카테고리 없음

Analysis of Celestia light node performance

meowmix 2023. 4. 2. 23:22

 

Celestia is the first modular blockchain network. Its mission is to make deploying a blockchain as easy as deploying a new smart contract. Celestia introduces what is called the data availability layer for enabling efficient scaling and allowing L2 rollups to do data sampling for transactions they need.

The Blockspace Race will help put the Celestia network through its paces to harden features and prepare node operators for mainnet launch. Learn more about the design of the program and its importance for the Celestia community at our announcement post here.

 

As one of the 1,000 participants in the Celestia Blockspace Race, I'm really looking forward to this.

Today, we're going to take time to analyze Celestia light-node. This task is Perform analysis of your node, one of the tasks in Blockspace. (https://docs.celestia.org/nodes/itn-node-analysis/)

 

 

Pre-emptive conditions

- Installed Celestia light-node

- Node Monitoring tools

 

Since this post is not about light node setting-up, I will replace it with a tutorial link.

 

However, since we are going to perform a hardware analysis related to node operation, we need to keep in mind the hardware conditions required by the node.

 

 

Hardware requirements


The following minimum hardware requirements are recommended for running a light node:

Memory: 2 GB RAM
CPU: Single Core
Disk: 25 GB SSD Storage
Bandwidth: 56 Kbps for Download/56 Kbps for Upload

 

For stable node execution, I am running a hardware with a slightly higher specification than the minimum specification.


Memory: 4 GB RAM
CPU: Triple Core
Disk: 80 GB SSD Storage
Bandwidth: Over 500 Kbps for Download & Upload

Many vps providers offer graphical server analysis.

 

However, this post will be analyzed using Grafana + Prometheus for those who want to analyze information that the vps do not provide and those who run the node directly.

 

 

Setting-up node monitoring tools

 

*This tutorial is based on https://grafana.com/docs/grafana-cloud/quickstart/noagent_linuxnode/

 

First of all, Navigate https://grafana.com/products/cloud/ and create account, get api.

 

Install and run node_exporter on the node

wget https://github.com/prometheus/node_exporter/releases/download/v1.5.0/node_exporter-1.5.0.linux-amd64.tar.gz

Extract the node_exporter binary

tar xvfz node_exporter-1.5.0.linux-amd64.tar.gz

Change to the directory created during extraction

cd node_exporter-1.5.0.linux-amd64/

Make the node_exporter binary executable

chmod +x node_exporter

Run the node_exporter binary

./node_exporter

Test that metrics are being exported on port 9100

curl http://localhost:9100/metrics

 

If you see metrics on your screen, all is well.

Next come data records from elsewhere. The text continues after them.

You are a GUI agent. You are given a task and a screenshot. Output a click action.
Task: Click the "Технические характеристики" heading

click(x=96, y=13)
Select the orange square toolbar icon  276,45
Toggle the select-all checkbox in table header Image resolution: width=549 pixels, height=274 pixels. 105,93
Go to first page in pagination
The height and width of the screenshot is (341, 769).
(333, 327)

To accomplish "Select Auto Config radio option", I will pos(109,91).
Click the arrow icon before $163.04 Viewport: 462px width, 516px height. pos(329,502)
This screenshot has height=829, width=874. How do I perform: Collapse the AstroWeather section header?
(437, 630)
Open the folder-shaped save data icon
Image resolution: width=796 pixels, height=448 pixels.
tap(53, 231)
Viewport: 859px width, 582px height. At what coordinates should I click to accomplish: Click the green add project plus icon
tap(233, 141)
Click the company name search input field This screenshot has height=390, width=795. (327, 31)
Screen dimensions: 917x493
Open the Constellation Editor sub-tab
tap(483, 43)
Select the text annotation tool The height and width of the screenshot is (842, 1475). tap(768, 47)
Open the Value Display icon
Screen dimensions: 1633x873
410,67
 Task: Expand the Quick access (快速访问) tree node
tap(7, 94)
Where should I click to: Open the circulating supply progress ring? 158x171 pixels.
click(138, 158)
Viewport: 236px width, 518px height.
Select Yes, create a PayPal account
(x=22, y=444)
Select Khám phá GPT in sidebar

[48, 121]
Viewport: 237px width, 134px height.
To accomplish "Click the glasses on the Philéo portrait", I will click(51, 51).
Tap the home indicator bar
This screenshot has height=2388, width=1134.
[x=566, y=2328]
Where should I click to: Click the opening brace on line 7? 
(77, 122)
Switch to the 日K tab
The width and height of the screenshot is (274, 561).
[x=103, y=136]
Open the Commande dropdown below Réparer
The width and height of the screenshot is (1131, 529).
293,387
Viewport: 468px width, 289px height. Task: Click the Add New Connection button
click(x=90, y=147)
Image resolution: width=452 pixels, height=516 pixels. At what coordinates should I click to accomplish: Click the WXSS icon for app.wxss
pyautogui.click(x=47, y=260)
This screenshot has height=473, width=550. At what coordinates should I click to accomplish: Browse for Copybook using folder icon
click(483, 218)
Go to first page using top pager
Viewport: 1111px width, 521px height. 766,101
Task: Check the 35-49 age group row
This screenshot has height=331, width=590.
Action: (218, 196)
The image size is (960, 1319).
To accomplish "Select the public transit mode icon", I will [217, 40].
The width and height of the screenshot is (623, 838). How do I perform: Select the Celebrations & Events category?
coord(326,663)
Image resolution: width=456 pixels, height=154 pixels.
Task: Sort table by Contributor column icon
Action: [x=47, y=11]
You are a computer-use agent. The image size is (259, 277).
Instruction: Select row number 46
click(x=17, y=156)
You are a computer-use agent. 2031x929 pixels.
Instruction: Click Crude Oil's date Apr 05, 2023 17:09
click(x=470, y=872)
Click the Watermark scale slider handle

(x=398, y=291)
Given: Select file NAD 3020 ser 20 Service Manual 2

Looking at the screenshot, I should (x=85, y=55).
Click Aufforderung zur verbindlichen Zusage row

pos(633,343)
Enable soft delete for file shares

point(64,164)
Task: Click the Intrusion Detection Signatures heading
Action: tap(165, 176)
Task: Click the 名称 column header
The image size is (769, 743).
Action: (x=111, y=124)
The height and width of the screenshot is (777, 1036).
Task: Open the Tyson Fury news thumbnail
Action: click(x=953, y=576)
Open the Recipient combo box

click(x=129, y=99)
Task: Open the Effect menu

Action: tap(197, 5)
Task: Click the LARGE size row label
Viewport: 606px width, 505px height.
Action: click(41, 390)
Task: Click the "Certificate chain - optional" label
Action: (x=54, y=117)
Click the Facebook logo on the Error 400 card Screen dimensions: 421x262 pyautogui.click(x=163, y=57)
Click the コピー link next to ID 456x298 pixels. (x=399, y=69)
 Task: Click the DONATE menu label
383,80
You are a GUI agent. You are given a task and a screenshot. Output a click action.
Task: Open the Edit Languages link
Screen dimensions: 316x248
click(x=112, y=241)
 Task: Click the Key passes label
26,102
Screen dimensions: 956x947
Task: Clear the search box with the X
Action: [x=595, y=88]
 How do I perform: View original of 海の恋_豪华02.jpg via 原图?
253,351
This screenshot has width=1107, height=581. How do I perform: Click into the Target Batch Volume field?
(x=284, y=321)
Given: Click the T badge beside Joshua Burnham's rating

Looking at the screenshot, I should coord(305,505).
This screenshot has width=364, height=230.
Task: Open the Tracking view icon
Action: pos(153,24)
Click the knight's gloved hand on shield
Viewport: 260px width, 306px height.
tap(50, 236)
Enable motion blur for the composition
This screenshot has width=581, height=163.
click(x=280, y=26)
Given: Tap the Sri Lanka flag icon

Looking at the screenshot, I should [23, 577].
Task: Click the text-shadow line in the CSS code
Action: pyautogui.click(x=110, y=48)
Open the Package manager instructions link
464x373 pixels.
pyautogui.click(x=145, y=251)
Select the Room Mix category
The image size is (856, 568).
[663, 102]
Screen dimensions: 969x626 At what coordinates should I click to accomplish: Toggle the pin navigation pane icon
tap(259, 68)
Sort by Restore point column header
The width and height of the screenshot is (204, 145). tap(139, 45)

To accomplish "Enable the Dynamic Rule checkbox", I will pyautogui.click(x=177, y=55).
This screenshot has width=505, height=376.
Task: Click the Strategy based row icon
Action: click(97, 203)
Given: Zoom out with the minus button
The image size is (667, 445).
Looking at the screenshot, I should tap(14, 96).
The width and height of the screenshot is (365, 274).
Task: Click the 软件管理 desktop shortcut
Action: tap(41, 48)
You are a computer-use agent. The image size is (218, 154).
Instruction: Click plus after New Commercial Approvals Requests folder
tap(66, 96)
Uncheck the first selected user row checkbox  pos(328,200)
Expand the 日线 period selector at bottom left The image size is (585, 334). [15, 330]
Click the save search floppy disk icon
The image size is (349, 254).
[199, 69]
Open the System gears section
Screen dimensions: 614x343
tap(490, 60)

If not, check your steps for typos, make sure the binary is executable, and whether curl works with other URLs.

 

If you don’t want to start node_exporter directly from the command line, you can create a systemd service for it, similar to Creating a systemd service to manage the agent.

 

Next, we will download and install Prometheus on the node to scrape the metrics being provided by node_exporter and send them to Grafana Cloud.

 

Download the Prometheus compressed package

wget https://github.com/prometheus/prometheus/releases/download/v2.43.0/prometheus-2.43.0.linux-amd64.tar.gz

Extract the binary

tar xvf prometheus-2.43.0.linux-amd64.tar.gz

Change to the directory created during extraction

cd prometheus-2.43.0.linux-amd64

 

Create a configuration file for Prometheus, so that it can scrape the metrics and to send them to Grafana Cloud. This configuration file has many options. For our example, it only needs three sections:

 

  • "global" is the section into which configurations common across all Prometheus actions are placed. In this example, we set the scrape_interval for checking and grabbing metrics from configured jobs to happen every 15 seconds.
  • "scrape_configs" is where we name our job; this name will be used in Grafana to help you find associated metrics. It is also where we configure Prometheus to find the metrics for that job.
  • "remote_write" is where we instruct Prometheus to send the scraped metrics to a secondary endpoint.
    Edit this file to include your Grafana Cloud username and the API key you created earlier.

 

To confirm your username and URL, first navigate to the Cloud Portal, then from the Prometheus box, click Send Metrics.

 

 

Create a Prometheus configuration file named "prometheus.yml" in the same directory as the Prometheus binary with the following content. You must replace the value.

 

global:
  scrape_interval: 60s

scrape_configs:
  - job_name: node
    static_configs:
      - targets: ['localhost:9100']

remote_write:
  - url: '<Your Metrics instance remote_write endpoint>'
    basic_auth:
      username: 'your grafana username'
      password: 'your Grafana API key'

 

Run prometheus

./prometheus --config.file=./prometheus.yml

If you don’t want to have to start Prometheus directly from the command line every time you want it to run, you can create a systemd service for it, similar to Creating a systemd service to manage the agent.

 

Check that metrics are being ingested into Grafana Cloud

 

Within minutes, metrics should begin to be available in Grafana Cloud. To test this, use the Explore feature. Click Explore in the sidebar to start. This takes you to the Explore page, which looks like this.

 

At the top of the page, use the dropdown menu to select your Prometheus data source.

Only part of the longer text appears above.